Write only the number of lines in the records beneath that hold "column".

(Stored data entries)
# # # #
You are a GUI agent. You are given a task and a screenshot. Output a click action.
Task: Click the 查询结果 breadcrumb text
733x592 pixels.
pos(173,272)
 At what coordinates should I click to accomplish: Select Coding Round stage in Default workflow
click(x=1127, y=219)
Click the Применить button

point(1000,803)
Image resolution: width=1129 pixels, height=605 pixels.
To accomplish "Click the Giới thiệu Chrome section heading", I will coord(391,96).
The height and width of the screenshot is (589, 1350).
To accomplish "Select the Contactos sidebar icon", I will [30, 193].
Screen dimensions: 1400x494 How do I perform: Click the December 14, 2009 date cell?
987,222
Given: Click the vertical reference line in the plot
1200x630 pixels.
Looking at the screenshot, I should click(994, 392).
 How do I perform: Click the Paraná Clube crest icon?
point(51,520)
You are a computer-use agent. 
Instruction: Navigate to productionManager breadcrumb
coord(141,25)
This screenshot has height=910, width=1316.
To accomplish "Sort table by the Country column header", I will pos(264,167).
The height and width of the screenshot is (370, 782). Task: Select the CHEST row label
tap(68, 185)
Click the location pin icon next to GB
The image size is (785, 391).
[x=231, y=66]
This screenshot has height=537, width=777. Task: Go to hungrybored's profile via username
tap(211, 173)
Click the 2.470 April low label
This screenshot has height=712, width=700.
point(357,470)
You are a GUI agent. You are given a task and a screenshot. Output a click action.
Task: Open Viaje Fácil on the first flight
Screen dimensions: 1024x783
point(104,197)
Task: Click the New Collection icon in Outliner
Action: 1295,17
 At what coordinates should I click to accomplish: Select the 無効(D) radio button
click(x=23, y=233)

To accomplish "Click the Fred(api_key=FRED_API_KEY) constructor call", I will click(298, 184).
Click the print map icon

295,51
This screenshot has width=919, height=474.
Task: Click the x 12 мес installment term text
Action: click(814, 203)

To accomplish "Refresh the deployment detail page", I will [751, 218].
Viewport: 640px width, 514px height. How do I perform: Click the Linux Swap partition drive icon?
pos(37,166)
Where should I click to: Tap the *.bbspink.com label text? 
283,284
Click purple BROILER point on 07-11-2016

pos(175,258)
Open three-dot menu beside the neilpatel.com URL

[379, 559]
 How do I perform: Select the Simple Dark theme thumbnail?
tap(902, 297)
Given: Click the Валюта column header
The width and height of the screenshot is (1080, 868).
# # # #
■ **Answer to this task**
2